Aim.
Present every line of the material below that contains the word "Open".

━━━

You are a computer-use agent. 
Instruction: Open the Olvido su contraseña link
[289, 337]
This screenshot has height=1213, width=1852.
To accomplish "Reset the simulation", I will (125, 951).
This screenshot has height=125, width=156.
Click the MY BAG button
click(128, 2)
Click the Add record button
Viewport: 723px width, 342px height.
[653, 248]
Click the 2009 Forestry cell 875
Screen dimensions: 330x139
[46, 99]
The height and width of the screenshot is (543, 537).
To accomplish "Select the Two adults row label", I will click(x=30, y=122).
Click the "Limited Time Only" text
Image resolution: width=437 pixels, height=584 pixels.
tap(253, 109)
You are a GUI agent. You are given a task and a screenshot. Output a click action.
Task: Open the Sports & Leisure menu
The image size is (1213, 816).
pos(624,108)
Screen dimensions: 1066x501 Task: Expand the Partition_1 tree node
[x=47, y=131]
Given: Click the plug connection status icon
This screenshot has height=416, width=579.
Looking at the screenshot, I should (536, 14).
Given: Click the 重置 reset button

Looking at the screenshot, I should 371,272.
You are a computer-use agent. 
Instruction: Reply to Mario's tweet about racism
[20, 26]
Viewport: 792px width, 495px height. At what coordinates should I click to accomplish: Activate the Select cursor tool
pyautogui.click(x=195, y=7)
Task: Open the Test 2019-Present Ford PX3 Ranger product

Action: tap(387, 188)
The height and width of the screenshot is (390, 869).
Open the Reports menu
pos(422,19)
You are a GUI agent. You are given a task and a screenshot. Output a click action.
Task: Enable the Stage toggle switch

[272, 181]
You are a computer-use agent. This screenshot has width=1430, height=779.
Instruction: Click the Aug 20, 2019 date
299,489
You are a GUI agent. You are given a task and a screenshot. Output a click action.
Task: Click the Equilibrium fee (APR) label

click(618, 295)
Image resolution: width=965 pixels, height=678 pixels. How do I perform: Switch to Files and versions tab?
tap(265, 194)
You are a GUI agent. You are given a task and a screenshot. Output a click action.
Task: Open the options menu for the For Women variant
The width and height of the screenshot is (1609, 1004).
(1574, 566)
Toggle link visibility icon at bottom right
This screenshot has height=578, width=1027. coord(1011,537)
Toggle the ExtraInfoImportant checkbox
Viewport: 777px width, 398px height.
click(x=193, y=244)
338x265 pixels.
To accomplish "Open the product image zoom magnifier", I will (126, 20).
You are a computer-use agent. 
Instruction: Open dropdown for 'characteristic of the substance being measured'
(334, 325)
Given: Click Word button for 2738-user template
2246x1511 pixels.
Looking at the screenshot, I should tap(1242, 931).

━━━

Full solution.
Instruction: Open the Olvido su contraseña link
Task: Open the Sports & Leisure menu
Task: Open the Test 2019-Present Ford PX3 Ranger product
Open the Reports menu
Task: Open the options menu for the For Women variant
To accomplish "Open the product image zoom magnifier", I will (126, 20).
Instruction: Open dropdown for 'characteristic of the substance being measured'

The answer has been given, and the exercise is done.